The characters are too low key to raise any interest, the plot is confusing. The direction is interesting though, and the effects are very good bearing in mind the clear poverty of the budget.
Woman on the Run (2017)
An Underrated Actress
As it happens to be a TV movie, one should not be too stern when assessing. Surely, there is plenty of illogical "logic" in the rather improbable story. The motivation of the antagonists successfully eludes my capability of detection.
What makes WOTR worthwhile for me after all, is the presence of Sarah Butler.
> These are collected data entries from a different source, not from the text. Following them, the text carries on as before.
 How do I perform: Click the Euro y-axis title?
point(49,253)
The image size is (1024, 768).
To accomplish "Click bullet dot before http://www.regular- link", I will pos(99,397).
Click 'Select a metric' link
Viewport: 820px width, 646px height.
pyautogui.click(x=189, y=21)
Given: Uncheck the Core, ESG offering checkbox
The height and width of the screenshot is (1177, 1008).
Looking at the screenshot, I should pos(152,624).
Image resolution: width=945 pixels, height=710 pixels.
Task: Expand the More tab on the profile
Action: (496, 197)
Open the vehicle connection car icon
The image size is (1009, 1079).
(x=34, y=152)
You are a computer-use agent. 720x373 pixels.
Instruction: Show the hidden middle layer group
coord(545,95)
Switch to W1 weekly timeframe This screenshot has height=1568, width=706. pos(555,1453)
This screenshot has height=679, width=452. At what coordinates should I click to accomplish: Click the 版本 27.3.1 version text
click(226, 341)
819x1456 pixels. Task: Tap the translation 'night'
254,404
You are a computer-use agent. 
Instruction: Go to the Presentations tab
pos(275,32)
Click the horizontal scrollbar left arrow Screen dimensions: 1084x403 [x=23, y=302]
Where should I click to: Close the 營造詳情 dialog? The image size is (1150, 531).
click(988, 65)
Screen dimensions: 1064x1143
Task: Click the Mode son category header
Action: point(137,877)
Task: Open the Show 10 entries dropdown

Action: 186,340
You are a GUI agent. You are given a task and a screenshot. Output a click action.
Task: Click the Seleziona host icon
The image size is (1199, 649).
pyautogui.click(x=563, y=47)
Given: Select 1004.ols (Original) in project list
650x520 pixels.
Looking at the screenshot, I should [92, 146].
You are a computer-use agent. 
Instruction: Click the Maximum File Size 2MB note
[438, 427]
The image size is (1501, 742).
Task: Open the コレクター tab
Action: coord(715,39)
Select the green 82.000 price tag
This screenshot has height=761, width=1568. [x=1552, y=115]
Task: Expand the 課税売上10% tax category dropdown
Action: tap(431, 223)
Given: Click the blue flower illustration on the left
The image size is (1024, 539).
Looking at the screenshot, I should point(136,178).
An accomplished actress, imbued with stamina and character - let alone her stunning beauty - who is ignored by major producers and filmmakers. Why? I truly do not know.
Therefore it is pity the only significant motion picture she appeared in is the remake of I SPIT ON YOUR GRAVE. Here she proved how refined her thespian skills are - her intonation and enunciation especially. But, the thing is, ISOYG is a film per se unwatchable for many.
To sum up, I hope things will change and Sarah Butler will be better spotted and garner more attention. Looking forward to A movies starring this promising talented actress.
Monolith (2016)
Better Than Expected
I have just finished watching this motion picture. And I have to say that the number of scathingly negative reviews tends to surprise me.
I start with a comparison and contrast, which I would have not thought before I would be willing to make now. There is this DUNKIRK across cinemas presently: a film critically acclaimed, lauded, appreciated, etc., and so on and so forth. And there is this TRAPPED CHILD.
The latter attracted my interest from start to finish never being boring - despite obvious flaws and imperfections. The former I found so unwatchably tedious - despite big budget production values - I turned it off after about 20 minutes. By the by, if I wish to learn history, I see a documentary, not a feature.
All in all, TRAPPED CHILD is an entertaining, optically attractive thriller (if only I knew where the scrapped 747 comes from - but that is a minor quibble).